╔══

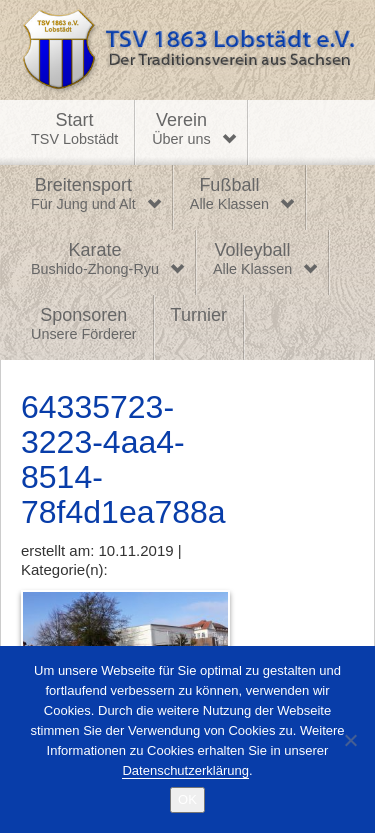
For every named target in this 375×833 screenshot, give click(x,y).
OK (187, 799)
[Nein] (350, 740)
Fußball (229, 195)
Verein (181, 130)
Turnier (199, 315)
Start (74, 130)
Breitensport (83, 195)
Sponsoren (84, 325)
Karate (95, 260)
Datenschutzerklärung (185, 770)
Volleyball (252, 260)
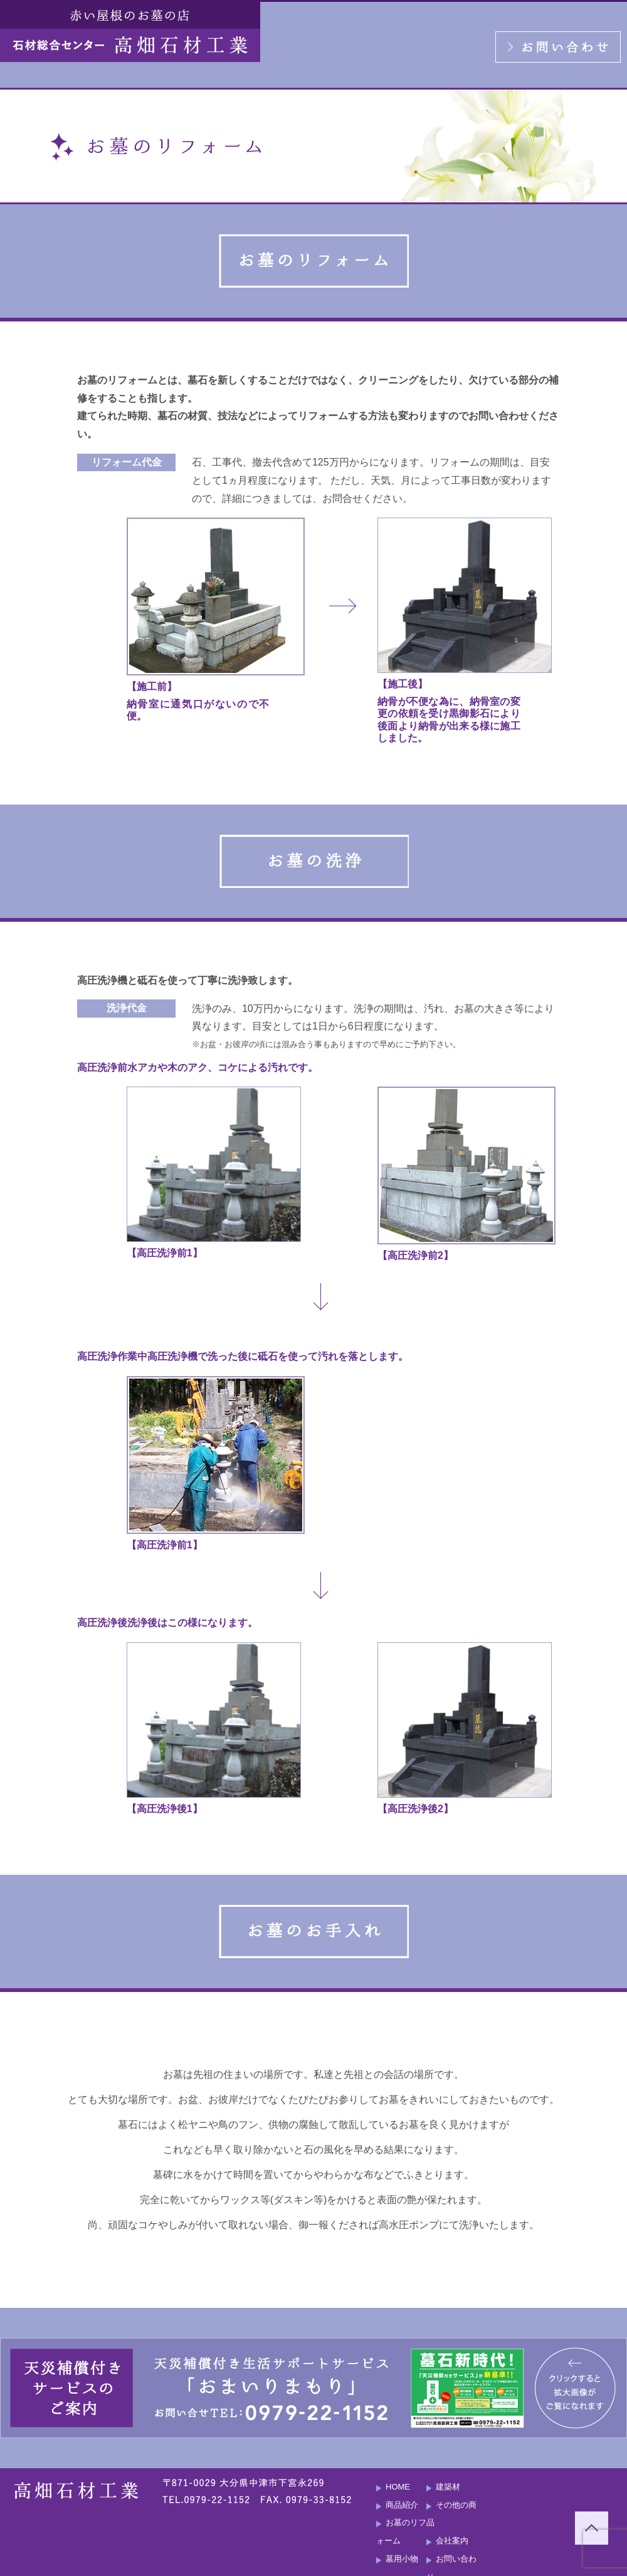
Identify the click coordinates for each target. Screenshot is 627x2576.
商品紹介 (402, 2505)
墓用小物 (402, 2558)
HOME (398, 2486)
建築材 (448, 2486)
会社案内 (452, 2540)
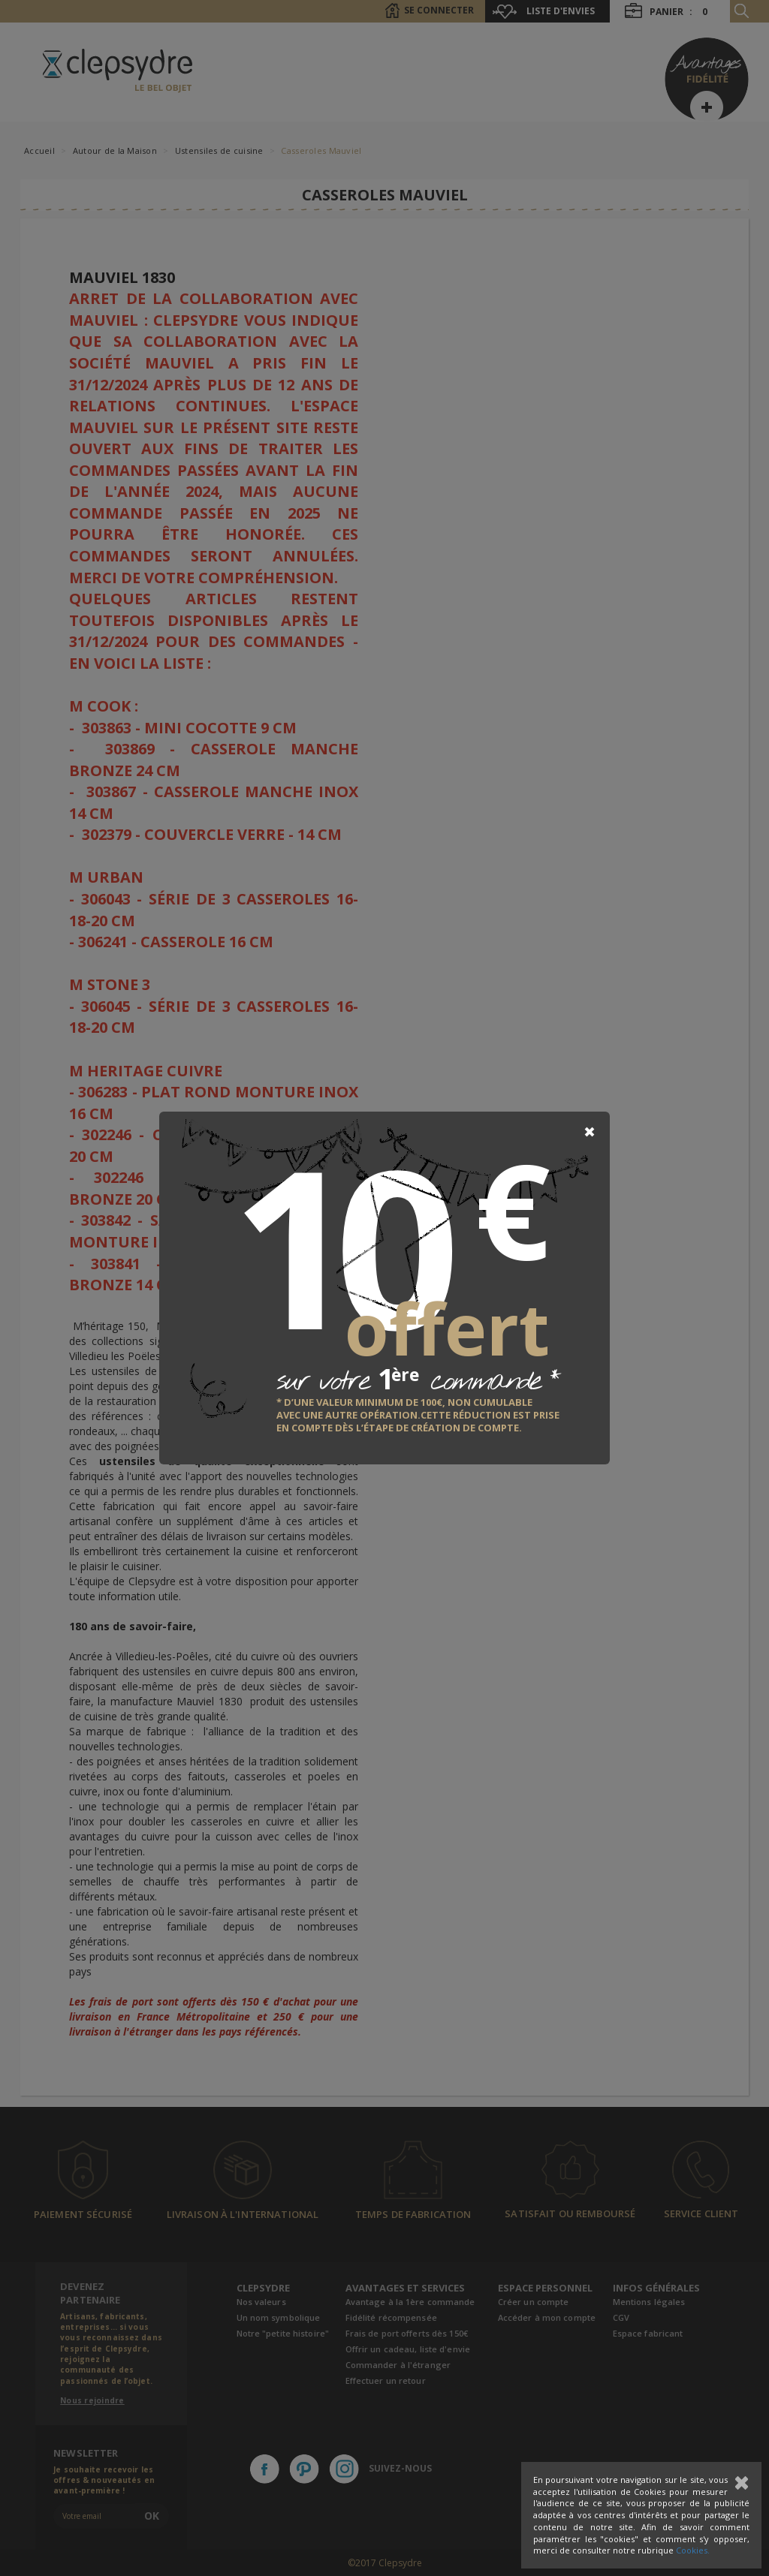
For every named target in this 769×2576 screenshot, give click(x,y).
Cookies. (693, 2550)
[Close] (589, 1132)
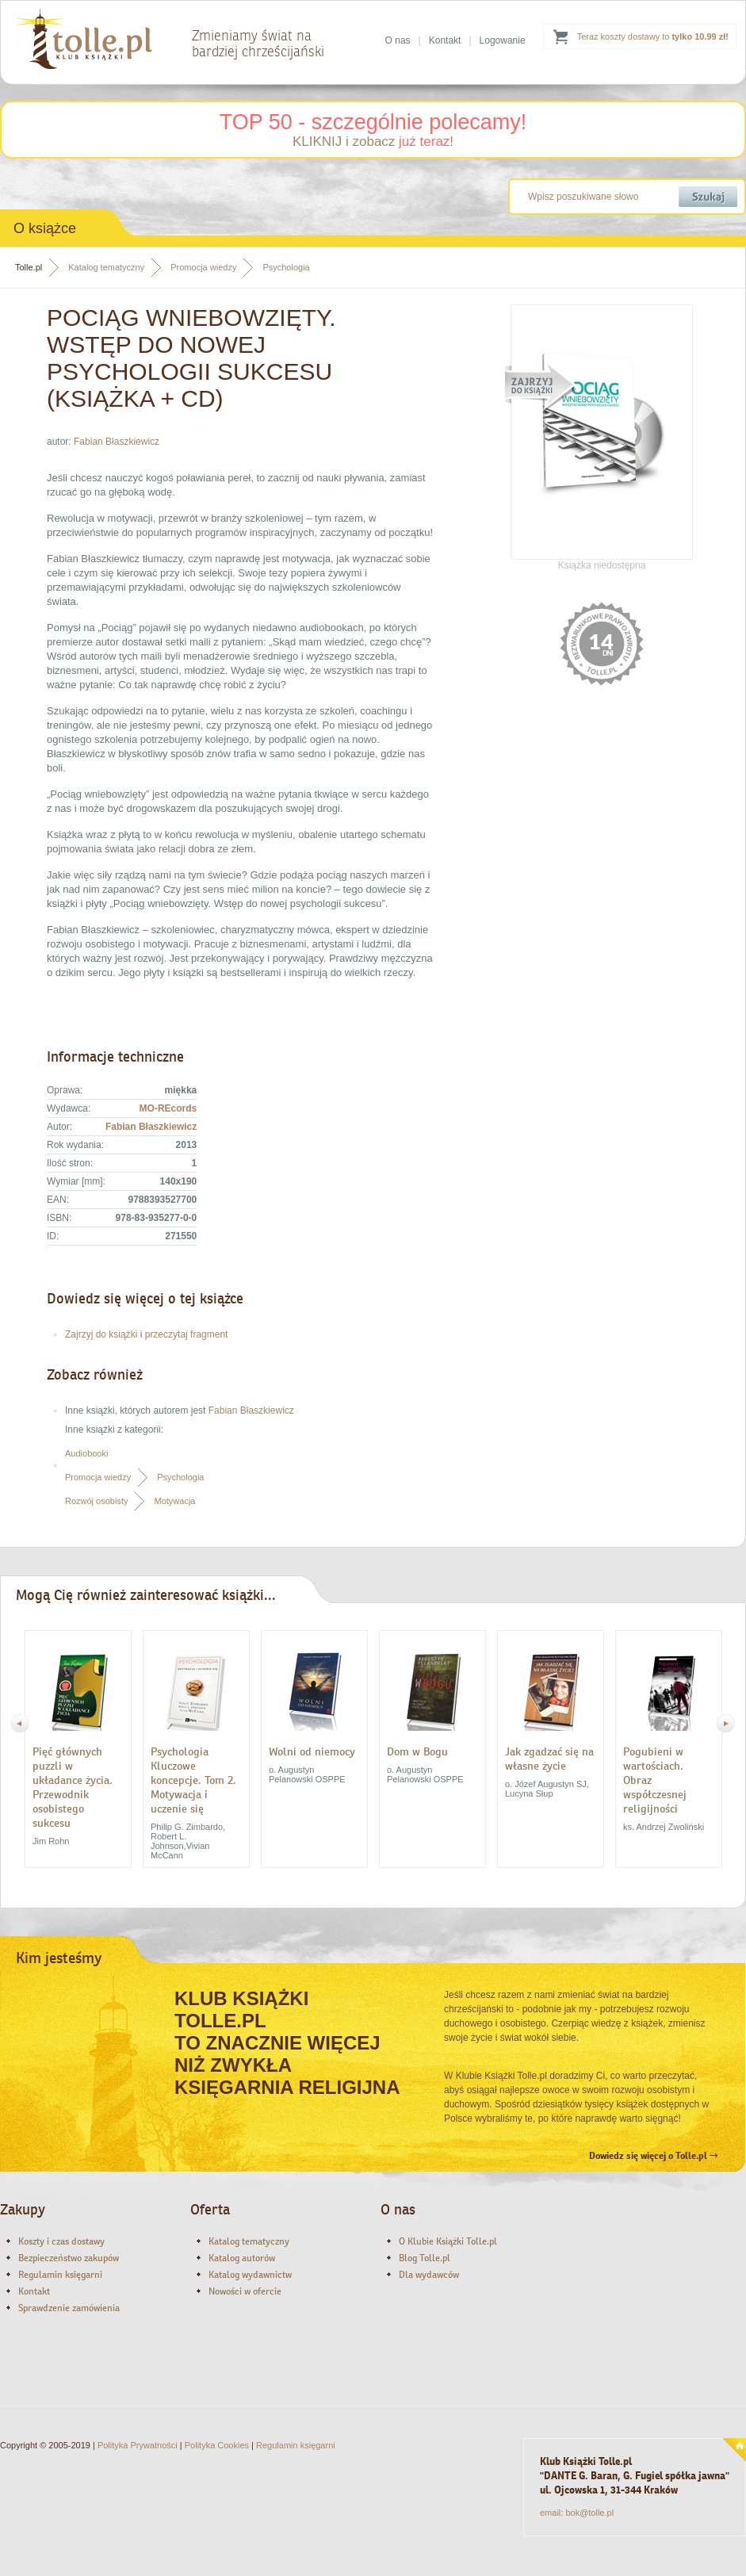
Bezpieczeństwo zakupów (68, 2258)
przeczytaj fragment (186, 1334)
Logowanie (503, 40)
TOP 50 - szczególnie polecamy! (373, 122)
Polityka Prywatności (138, 2445)
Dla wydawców (429, 2274)
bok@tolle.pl (589, 2512)
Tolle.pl (28, 267)
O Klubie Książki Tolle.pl (448, 2241)
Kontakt (445, 40)
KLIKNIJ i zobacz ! (373, 141)
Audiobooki (86, 1453)
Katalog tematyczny (106, 267)
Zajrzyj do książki (101, 1334)
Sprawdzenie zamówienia (69, 2308)
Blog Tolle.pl (424, 2258)
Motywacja (174, 1501)
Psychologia (285, 267)
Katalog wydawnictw (250, 2274)
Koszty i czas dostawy (61, 2241)
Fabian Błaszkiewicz (116, 441)
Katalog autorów (241, 2258)
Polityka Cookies (217, 2445)
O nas (398, 40)
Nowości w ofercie (244, 2291)
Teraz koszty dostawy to (653, 36)
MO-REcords (168, 1108)
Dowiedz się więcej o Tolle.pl (653, 2155)
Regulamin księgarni (60, 2274)
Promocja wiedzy (203, 267)
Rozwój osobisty (96, 1501)
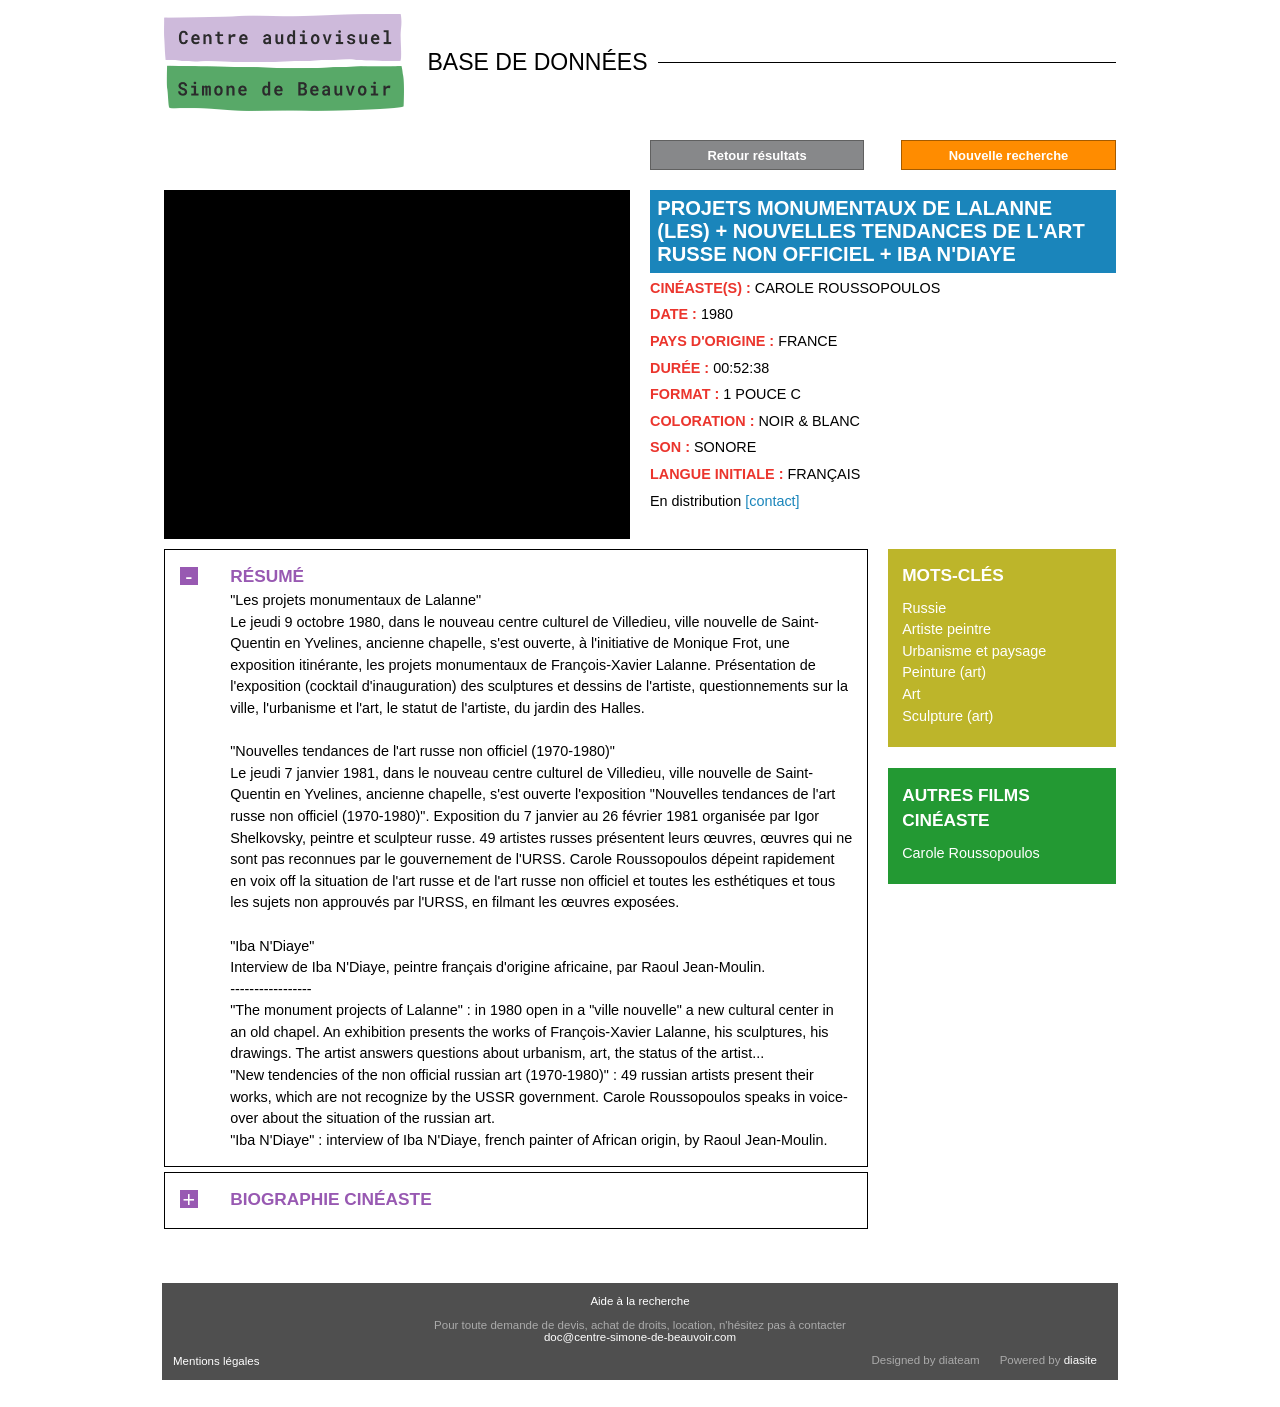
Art (911, 694)
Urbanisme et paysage (974, 651)
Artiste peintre (946, 629)
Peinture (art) (944, 672)
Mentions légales (216, 1361)
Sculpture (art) (947, 716)
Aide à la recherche (639, 1301)
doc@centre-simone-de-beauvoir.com (640, 1337)
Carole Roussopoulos (971, 853)
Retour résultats (756, 155)
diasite (1080, 1360)
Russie (924, 608)
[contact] (772, 501)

╚══

Task details:
Reproduce these lines exactly as they appear, omitting the pictures from your answer.

Complete answer:
For every named target in this 375×833 screenshot, give click(x,y).
OK (187, 799)
[Nein] (350, 740)
Fußball (229, 195)
Verein (181, 130)
Turnier (199, 315)
Start (74, 130)
Breitensport (83, 195)
Sponsoren (84, 325)
Karate (95, 260)
Datenschutzerklärung (185, 770)
Volleyball (252, 260)
Identify the click coordinates for each target. Screenshot is 627x2576.
商品紹介 (402, 2505)
墓用小物 (402, 2558)
HOME (398, 2486)
建築材 (448, 2486)
会社案内 (452, 2540)
For every named target in this 769×2576 screenshot, give click(x,y).
Cookies. (693, 2550)
[Close] (589, 1132)
Bezpieczeństwo zakupów (68, 2258)
przeczytaj fragment (186, 1334)
Logowanie (503, 40)
TOP 50 - szczególnie polecamy! (373, 122)
Polityka Prywatności (138, 2445)
Dla wydawców (429, 2274)
bok@tolle.pl (589, 2512)
Tolle.pl (28, 267)
O Klubie Książki Tolle.pl (448, 2241)
Kontakt (445, 40)
KLIKNIJ i zobacz ! (373, 141)
Audiobooki (86, 1453)
Katalog tematyczny (106, 267)
Zajrzyj do książki (101, 1334)
Sprawdzenie zamówienia (69, 2308)
Blog Tolle.pl (424, 2258)
Motywacja (174, 1501)
Psychologia (285, 267)
Katalog wydawnictw (250, 2274)
Koszty i czas dostawy (61, 2241)
Fabian Błaszkiewicz (116, 441)
Katalog autorów (241, 2258)
Polityka Cookies (217, 2445)
O nas (398, 40)
Nowości w ofercie (244, 2291)
Teraz koszty dostawy to (653, 36)
MO-REcords (168, 1108)
Dowiedz się więcej o Tolle.pl (653, 2155)
Regulamin księgarni (60, 2274)
Promocja wiedzy (203, 267)
Rozwój osobisty (96, 1501)
Art (911, 694)
Urbanisme et paysage (974, 651)
Artiste peintre (946, 629)
Peinture (art) (944, 672)
Mentions légales (216, 1361)
Sculpture (art) (947, 716)
Aide à la recherche (639, 1301)
doc@centre-simone-de-beauvoir.com (640, 1337)
Carole Roussopoulos (971, 853)
Retour résultats (756, 155)
diasite (1080, 1360)
Russie (924, 608)
[contact] (772, 501)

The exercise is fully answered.